Way to get number of digits in an int?

Question

Is there a neater way for getting the number of digits in an int than this method?

int numDigits = String.valueOf(1000).length();

Answer 1

A really simple solution:

public int numLength(int n) {
  for (int length = 1; n % Math.pow(10, length) != n; length++) {}
  return length;
}

Answer 2

Enter the number and create an Arraylist, and the while loop will record all the digits into the Arraylist. Then we can take out the size of array, which will be the length of the integer value you entered.

ArrayList<Integer> a=new ArrayList<>();

while(number > 0) 
{ 
    remainder = num % 10; 
    a.add(remainder);
    number = number / 10; 
} 

int m=a.size();

Answer 3

How about plain old Mathematics? Divide by 10 until you reach 0.

public static int getSize(long number) {
        int count = 0;
        while (number > 0) {
            count += 1;
            number = (number / 10);
        }
        return count;
    }

Answer 4

You could could the digits using successive division by ten:

int a=0;

if (no < 0) {
    no = -no;
} else if (no == 0) {
    no = 1;
}

while (no > 0) {
    no = no / 10;
    a++;
}

System.out.println("Number of digits in given number is: "+a);

Answer 5

Your String-based solution is perfectly OK, there is nothing "un-neat" about it. You have to realize that mathematically, numbers don't have a length, nor do they have digits. Length and digits are both properties of a physical representation of a number in a specific base, i.e. a String.

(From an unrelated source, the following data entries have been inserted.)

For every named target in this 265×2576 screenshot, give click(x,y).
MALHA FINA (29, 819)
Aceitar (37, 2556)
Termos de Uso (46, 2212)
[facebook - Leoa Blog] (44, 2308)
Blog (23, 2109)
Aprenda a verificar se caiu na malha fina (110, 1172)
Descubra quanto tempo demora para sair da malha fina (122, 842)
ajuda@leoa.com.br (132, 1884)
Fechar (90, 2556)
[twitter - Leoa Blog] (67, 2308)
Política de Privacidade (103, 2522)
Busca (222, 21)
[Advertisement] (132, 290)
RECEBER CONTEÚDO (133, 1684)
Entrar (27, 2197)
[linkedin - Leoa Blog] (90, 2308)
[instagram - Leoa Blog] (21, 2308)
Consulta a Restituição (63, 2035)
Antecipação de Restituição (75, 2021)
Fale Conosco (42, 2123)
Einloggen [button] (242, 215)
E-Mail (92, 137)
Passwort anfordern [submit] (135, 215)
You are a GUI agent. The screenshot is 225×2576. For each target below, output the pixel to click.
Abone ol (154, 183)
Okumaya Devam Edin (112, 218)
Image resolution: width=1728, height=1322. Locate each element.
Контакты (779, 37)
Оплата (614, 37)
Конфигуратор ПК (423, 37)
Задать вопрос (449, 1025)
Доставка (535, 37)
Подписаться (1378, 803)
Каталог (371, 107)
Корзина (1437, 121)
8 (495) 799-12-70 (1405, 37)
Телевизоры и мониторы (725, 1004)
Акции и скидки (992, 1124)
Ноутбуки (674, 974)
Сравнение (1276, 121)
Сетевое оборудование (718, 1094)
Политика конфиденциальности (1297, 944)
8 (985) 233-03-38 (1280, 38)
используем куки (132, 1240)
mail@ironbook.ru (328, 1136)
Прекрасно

A logarithm-based solution does (some of) the same things the String-based one does internally, and probably does so (insignificantly) faster because it only produces the length and ignores the digits. But I wouldn't actually consider it clearer in intent - and that's the most important factor.

Answer 6

Since the number of digits in base 10 of an integer is just 1 + truncate(log10(number)), you can do:

public class Test {

    public static void main(String[] args) {

        final int number = 1234;
        final int digits = 1 + (int)Math.floor(Math.log10(number));

        System.out.println(digits);
    }
}

Edited because my last edit fixed the code example, but not the description.